DOCUMENT SEGMENT:
-- BEGIN --

I am uploading image data into GL texture asynchronously.
In debug output I am getting these warnings during the rendering:
Source:OpenGL,type: Other, id: 131185, severity: Notification
Message: Buffer detailed info: Buffer object 1 (bound to
GL_PIXEL_UNPACK_BUFFER_ARB, usage hint is GL_DYNAMIC_DRAW) has been
mapped WRITE_ONLY in SYSTEM HEAP memory (fast). Source:OpenGL,type:
Performance, id: 131154, severity: Medium Message: Pixel-path
performance warning: Pixel transfer is synchronized with 3D rendering.
I can't see any wrong usage of PBOs in my case or any errors.So the questions is, if these warnings are safe to discard, or I am actually doing smth wrong.
My code for that part:
//start copuying pixels into PBO from RAM:
mPBOs[mCurrentPBO].Bind(GL_PIXEL_UNPACK_BUFFER);
const uint32_t buffSize = pipe->GetBufferSize();
GLubyte* ptr = (GLubyte*)mPBOs[mCurrentPBO].MapRange(0, buffSize, GL_MAP_WRITE_BIT | GL_MAP_INVALIDATE_BUFFER_BIT);
if (ptr)

-- END --

WHAT IS EXPECTED:
List every identifier beginning with "GL_" that appears in the post about uploading image data into an OpenGL texture asynchronously, counting each one once.

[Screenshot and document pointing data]

-- BEGIN --

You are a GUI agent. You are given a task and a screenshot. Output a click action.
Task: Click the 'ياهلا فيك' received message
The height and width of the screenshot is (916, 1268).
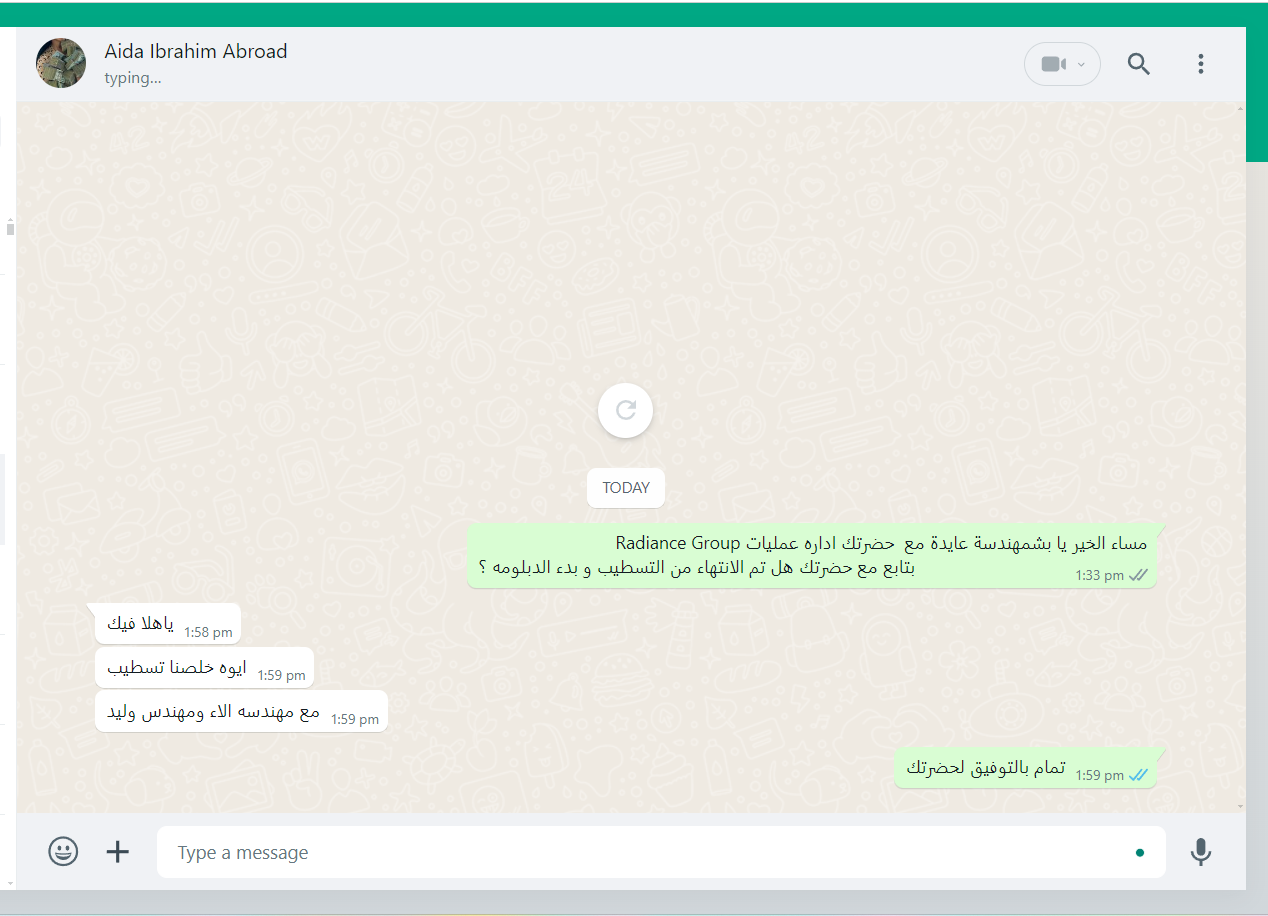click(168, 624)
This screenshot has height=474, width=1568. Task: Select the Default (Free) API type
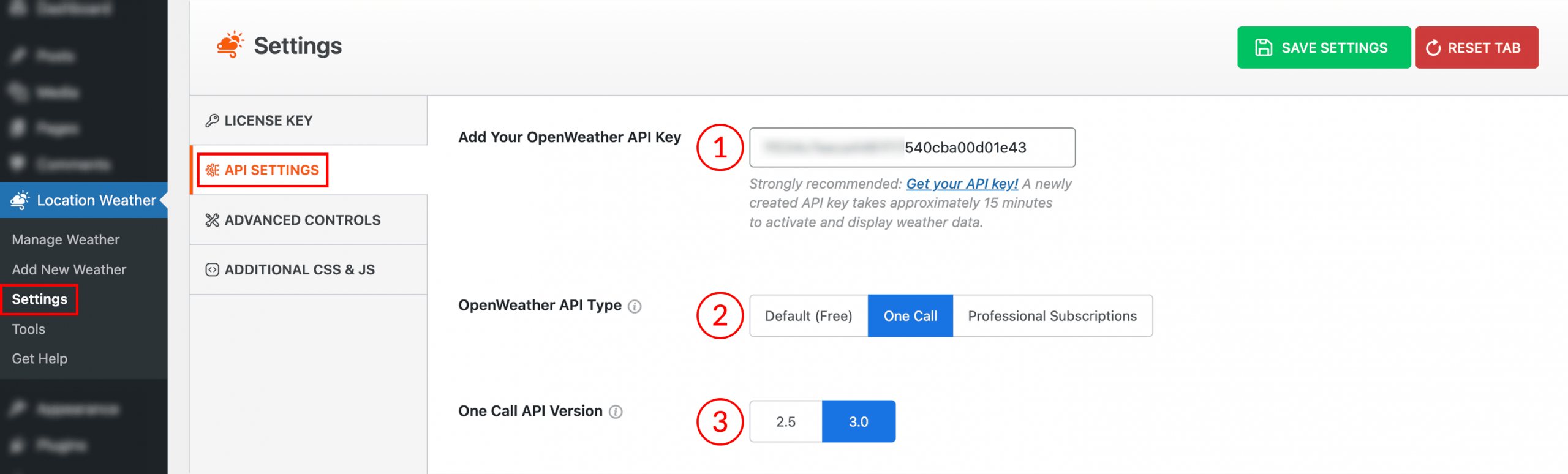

-- END --

OUTPUT FOR THIS TASK:
GL_PIXEL_UNPACK_BUFFER_ARB
GL_DYNAMIC_DRAW
GL_PIXEL_UNPACK_BUFFER
GL_MAP_WRITE_BIT
GL_MAP_INVALIDATE_BUFFER_BIT